→ **Assigned task**
The copy must hold every line from the one with "This screenshot has width=1024, height=576." through the end of the listing, word for word, and must hold no pictures.

══ Exercise data

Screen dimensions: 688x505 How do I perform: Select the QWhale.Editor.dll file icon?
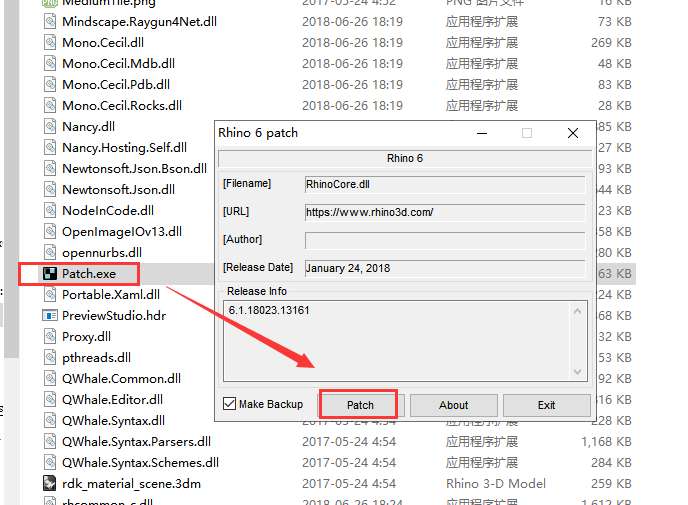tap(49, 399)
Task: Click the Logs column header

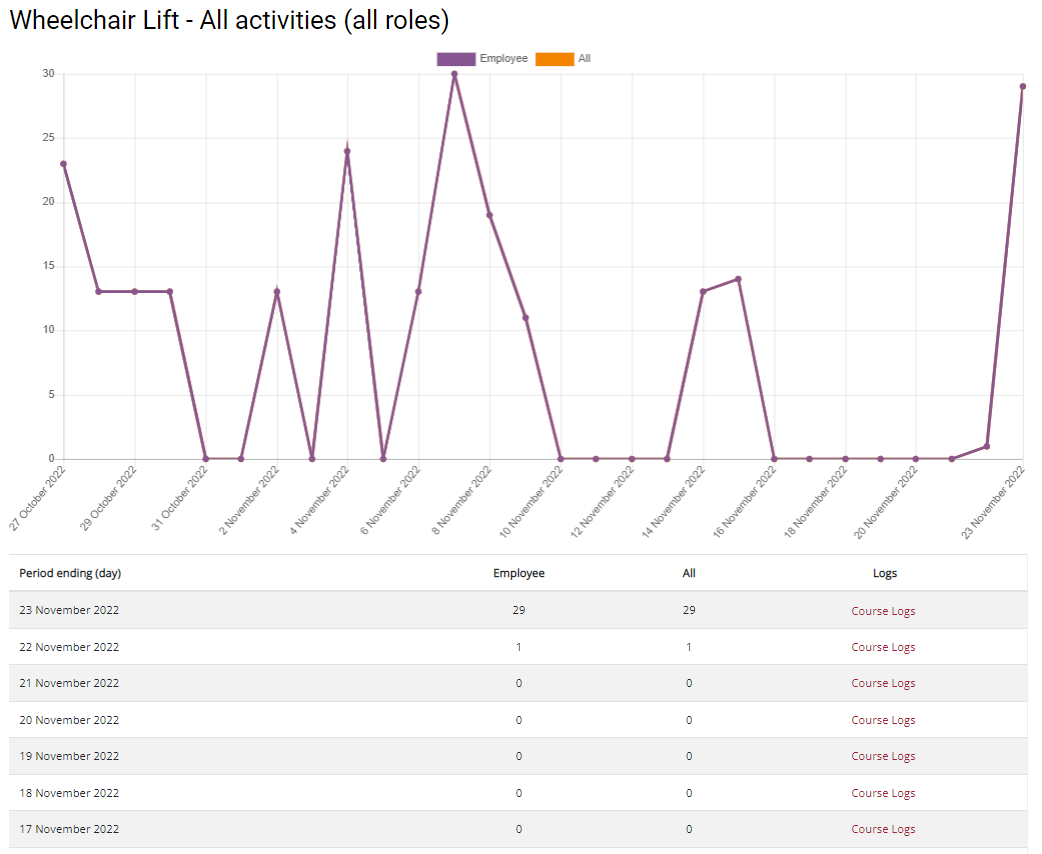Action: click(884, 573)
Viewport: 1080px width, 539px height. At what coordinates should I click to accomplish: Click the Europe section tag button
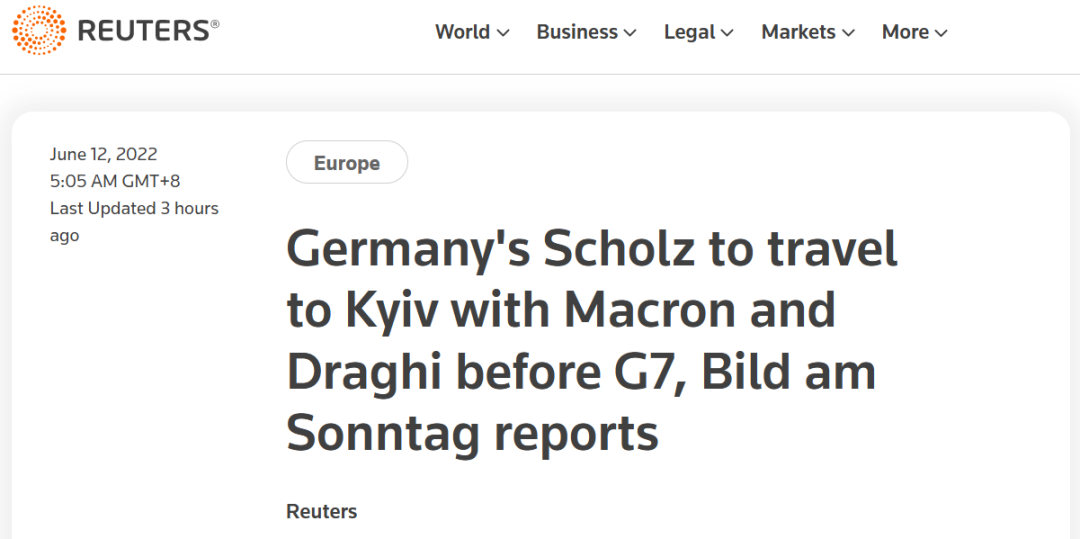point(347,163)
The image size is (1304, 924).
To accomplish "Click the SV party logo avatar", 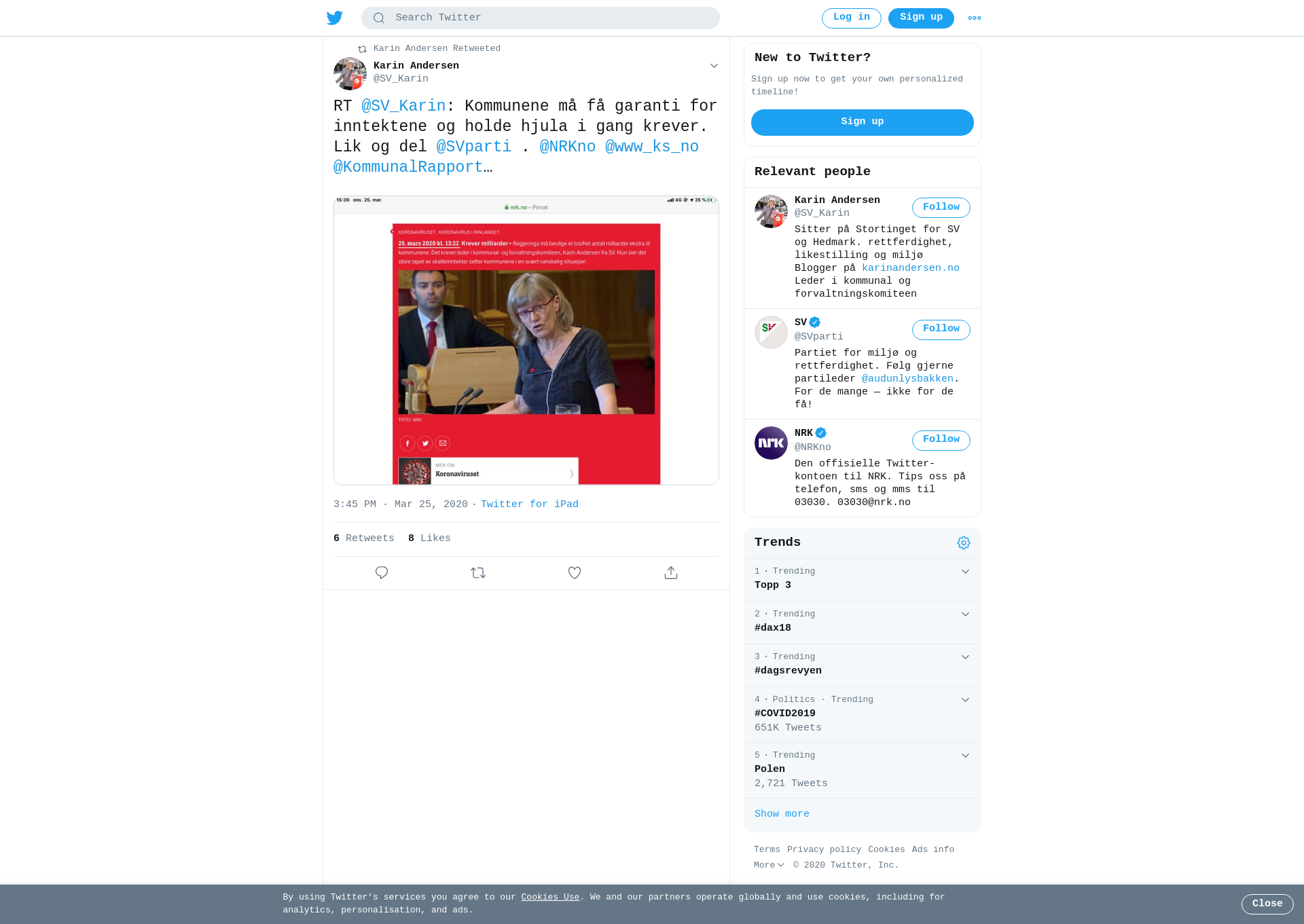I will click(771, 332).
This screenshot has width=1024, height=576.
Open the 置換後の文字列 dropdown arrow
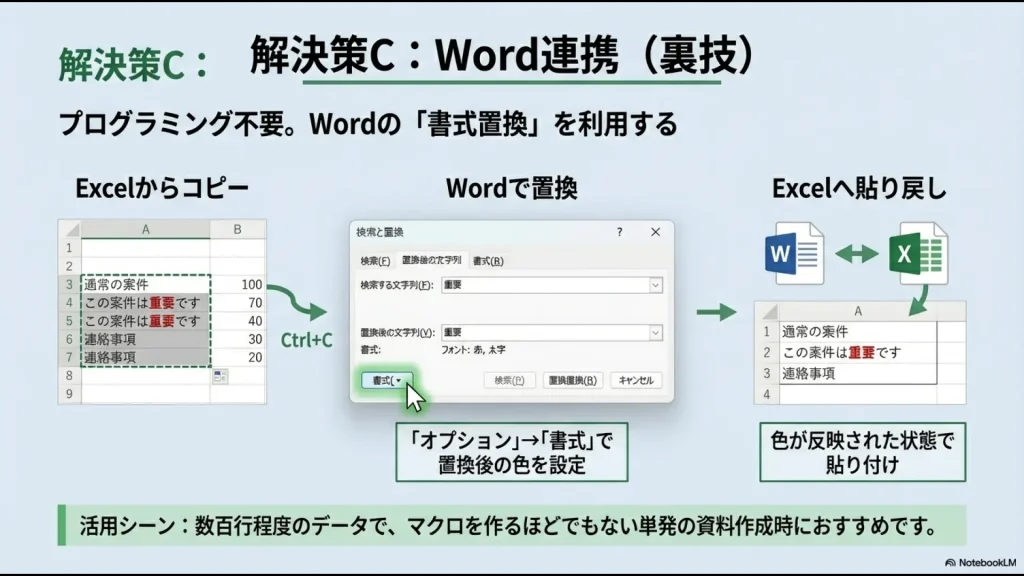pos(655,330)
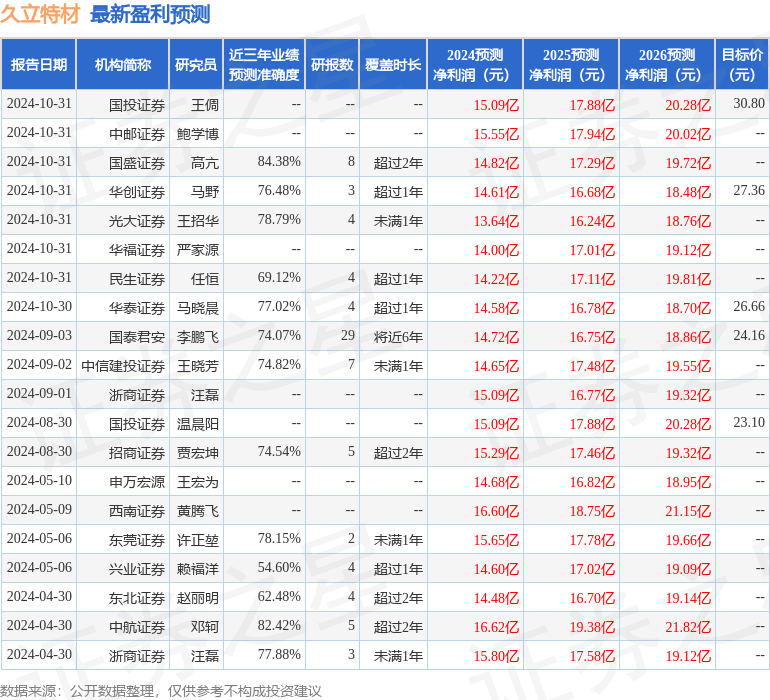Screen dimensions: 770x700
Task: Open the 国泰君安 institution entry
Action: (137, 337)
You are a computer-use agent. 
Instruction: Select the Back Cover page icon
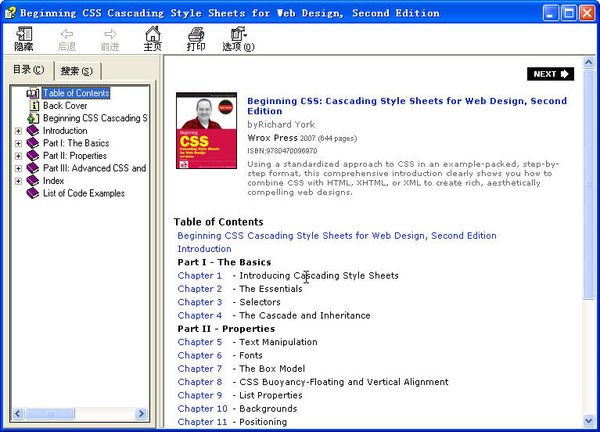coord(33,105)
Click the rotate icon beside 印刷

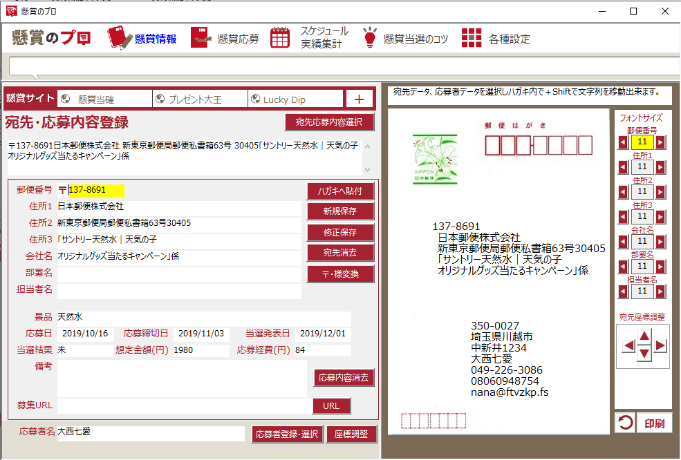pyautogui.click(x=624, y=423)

════

→ **Solution to this exercise**
This screenshot has width=1024, height=576.
Open the 置換後の文字列 dropdown arrow
pos(655,330)
Screen dimensions: 770x700
Task: Open the 国泰君安 institution entry
Action: (137, 337)
You are a computer-use agent. 
Instruction: Select the Back Cover page icon
coord(33,105)
Click the rotate icon beside 印刷

pyautogui.click(x=624, y=423)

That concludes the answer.